GischD commented 7 months ago

Hi @jasonleongbio and @seurat team,

I also faced issues in my code because I felt the lack of information in the manual. I fully understand the challenge involved in developing a package as complex and advanced as Seurat. The arrival of version 5, although a step forward, has introduced some uncertainties that naturally require time to clarify. I thought it might be beneficial to explore the idea of creating a collaborative manual. This approach would allow users to contribute solutions that they have documented themselves, which could significantly speed up the process of enriching the package documentation.

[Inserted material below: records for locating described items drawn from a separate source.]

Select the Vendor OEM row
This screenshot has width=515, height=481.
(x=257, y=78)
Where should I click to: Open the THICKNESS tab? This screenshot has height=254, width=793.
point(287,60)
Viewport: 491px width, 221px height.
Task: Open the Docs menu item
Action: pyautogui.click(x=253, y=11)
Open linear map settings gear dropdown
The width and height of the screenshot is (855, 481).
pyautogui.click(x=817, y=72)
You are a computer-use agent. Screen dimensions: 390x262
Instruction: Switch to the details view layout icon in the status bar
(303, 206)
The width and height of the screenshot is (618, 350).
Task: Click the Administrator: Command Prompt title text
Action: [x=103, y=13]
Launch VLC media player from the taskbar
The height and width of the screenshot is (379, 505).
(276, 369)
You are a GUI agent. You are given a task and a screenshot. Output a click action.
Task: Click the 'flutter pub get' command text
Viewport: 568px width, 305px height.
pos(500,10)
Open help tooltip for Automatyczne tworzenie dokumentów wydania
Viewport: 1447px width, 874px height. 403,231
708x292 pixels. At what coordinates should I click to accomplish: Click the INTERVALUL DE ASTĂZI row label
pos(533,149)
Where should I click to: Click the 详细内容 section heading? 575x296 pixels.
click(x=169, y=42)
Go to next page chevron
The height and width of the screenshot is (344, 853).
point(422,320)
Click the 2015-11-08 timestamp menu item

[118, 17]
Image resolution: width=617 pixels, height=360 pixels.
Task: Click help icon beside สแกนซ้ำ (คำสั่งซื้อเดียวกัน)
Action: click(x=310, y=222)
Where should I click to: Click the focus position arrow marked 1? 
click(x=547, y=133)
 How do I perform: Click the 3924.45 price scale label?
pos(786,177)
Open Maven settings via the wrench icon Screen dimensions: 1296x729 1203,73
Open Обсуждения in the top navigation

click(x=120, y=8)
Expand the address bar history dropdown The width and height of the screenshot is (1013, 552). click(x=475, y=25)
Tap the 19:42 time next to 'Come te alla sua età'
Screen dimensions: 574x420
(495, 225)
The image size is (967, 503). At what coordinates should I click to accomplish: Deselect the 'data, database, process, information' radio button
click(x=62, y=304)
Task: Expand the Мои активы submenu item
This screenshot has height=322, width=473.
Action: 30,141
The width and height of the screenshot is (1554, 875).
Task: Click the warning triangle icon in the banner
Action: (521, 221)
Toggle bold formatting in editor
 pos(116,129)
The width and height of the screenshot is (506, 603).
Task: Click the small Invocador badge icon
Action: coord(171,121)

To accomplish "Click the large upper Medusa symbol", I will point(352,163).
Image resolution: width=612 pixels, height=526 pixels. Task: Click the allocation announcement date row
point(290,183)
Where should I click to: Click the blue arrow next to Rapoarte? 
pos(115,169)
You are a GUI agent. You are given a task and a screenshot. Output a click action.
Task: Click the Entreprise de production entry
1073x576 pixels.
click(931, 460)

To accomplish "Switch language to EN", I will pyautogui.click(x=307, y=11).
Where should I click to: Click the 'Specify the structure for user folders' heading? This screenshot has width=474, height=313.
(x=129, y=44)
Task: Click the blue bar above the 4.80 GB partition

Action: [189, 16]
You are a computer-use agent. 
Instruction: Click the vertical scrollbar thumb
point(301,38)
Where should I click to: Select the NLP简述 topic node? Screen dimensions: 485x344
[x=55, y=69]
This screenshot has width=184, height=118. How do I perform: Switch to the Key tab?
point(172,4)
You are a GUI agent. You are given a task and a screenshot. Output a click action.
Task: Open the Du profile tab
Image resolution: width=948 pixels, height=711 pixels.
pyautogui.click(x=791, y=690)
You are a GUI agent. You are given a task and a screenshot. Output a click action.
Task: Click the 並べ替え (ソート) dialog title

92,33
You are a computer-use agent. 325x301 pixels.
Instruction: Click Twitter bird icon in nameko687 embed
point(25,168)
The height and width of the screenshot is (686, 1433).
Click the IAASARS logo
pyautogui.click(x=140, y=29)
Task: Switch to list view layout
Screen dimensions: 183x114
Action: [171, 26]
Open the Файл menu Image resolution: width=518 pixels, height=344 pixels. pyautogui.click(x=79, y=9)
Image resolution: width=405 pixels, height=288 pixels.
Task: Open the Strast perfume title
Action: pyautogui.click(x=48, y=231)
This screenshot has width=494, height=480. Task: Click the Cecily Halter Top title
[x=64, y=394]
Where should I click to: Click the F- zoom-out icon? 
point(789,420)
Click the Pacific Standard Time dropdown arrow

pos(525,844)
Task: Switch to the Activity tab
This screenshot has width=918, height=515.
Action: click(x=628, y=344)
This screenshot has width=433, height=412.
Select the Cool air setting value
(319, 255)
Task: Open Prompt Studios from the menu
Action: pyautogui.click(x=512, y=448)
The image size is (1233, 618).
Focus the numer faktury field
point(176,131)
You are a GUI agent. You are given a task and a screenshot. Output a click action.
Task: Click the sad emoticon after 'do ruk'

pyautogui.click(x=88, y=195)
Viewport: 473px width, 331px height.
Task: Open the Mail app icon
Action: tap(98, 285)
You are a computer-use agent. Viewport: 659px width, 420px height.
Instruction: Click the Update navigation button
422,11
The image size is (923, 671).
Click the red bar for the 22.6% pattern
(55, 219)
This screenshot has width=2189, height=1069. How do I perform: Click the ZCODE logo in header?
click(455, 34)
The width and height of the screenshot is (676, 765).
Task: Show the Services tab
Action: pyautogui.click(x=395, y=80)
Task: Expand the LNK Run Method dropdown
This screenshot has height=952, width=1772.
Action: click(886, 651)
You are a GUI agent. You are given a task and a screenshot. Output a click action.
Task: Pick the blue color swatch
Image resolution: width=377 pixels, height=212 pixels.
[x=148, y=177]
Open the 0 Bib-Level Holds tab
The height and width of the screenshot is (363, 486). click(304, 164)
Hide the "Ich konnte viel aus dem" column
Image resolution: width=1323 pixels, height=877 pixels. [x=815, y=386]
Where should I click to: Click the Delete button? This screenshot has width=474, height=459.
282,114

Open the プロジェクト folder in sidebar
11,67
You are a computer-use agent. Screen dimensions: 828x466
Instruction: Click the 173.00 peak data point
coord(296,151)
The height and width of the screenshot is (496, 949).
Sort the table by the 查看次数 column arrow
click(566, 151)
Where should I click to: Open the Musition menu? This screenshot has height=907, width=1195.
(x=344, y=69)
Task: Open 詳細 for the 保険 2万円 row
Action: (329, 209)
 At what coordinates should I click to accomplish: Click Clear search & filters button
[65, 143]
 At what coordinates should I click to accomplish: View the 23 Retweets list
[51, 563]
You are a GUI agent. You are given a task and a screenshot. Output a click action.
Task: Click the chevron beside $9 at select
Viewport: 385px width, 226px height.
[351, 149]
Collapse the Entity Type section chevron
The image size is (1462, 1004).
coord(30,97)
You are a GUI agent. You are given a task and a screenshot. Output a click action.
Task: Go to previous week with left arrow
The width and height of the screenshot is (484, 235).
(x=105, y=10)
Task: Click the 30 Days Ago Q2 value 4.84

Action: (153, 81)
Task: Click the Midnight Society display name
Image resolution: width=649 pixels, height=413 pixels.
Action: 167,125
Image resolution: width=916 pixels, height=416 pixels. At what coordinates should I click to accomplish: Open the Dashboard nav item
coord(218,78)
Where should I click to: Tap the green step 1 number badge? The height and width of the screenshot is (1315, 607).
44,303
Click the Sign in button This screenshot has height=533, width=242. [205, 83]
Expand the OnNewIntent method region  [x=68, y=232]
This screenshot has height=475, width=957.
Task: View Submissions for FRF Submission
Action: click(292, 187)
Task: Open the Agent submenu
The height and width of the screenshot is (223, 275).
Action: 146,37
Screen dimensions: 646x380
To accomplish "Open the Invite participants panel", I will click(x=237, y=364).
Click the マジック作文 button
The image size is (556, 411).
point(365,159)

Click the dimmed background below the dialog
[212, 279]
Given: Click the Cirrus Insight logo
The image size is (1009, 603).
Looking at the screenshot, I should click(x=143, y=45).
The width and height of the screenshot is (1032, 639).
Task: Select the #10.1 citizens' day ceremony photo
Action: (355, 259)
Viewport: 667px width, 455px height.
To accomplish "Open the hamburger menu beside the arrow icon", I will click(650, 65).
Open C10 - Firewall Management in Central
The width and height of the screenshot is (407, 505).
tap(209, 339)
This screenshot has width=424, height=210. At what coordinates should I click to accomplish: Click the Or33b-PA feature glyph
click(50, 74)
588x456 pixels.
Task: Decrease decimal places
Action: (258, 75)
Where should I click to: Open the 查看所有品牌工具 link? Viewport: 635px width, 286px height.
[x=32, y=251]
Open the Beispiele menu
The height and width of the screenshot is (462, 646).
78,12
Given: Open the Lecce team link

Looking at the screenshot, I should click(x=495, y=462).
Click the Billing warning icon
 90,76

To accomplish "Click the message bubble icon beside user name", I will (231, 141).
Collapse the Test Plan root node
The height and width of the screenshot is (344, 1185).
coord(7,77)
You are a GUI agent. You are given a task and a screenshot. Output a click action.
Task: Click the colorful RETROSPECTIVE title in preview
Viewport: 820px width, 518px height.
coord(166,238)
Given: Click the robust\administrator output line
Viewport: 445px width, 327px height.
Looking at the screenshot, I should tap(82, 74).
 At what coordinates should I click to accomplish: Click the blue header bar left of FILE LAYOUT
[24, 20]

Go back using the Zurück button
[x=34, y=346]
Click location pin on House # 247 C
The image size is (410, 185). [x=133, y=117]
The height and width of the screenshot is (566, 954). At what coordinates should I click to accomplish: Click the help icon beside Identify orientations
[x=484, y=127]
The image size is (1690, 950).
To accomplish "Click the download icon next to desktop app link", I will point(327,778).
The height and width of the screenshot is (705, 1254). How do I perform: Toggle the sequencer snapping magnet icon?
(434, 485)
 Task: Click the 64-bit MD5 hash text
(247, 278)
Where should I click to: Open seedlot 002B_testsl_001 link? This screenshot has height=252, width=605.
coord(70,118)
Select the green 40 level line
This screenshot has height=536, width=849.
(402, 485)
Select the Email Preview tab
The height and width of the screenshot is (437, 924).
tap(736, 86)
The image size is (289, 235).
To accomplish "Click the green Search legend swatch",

If the lab could curate these contributions before publishing them, it would guarantee the quality and relevance of the information shared. Furthermore, in the long term, we could even consider compiling these contributions into a collaborative book. Each contribution could become a chapter with a DOI, acknowledging and giving due credit to the users who contributed. This would strengthen the community around Seurat and encourage more active and engaged participation from everyone.

Thank you, Debora

jasonleongbio commented 7 months ago

Hi @GischD ,

I strongly agree that community contribution may help a lot in exploring the possibilities and limitations of the current version of Seurat, especially as there are so many tools for single-cell analyses nowadays and some (or perhaps many) rely on the SeuratObejct structure. However, I'm not sure how the Seurat team thinks about that, because the maintenance of the quality of the community-contributed tutorials may require additional effort (e.g. by decentralized peer review?)

In my case, if I simply look at the current manual, I cannot judge why SCTransform + without specifying normalization.method inside IntegrateLayers() may be problematic.

haukeh90 commented 7 months ago

Dear Seurat Team,

Thank you very much for the release of Seurat V5. It has been immensely helpful in our integration efforts, bringing many quality of life changes. However, I must echo the sentiments of the two previous contributors - the documentation and instructions for one-line integration of SCTransformed data are not entirely clear.

While the workflow outlined in the vignette is comprehensible, we are encountering difficulties in downstream integration with scvi of SCTransformed data (all other one-line Integration methods work).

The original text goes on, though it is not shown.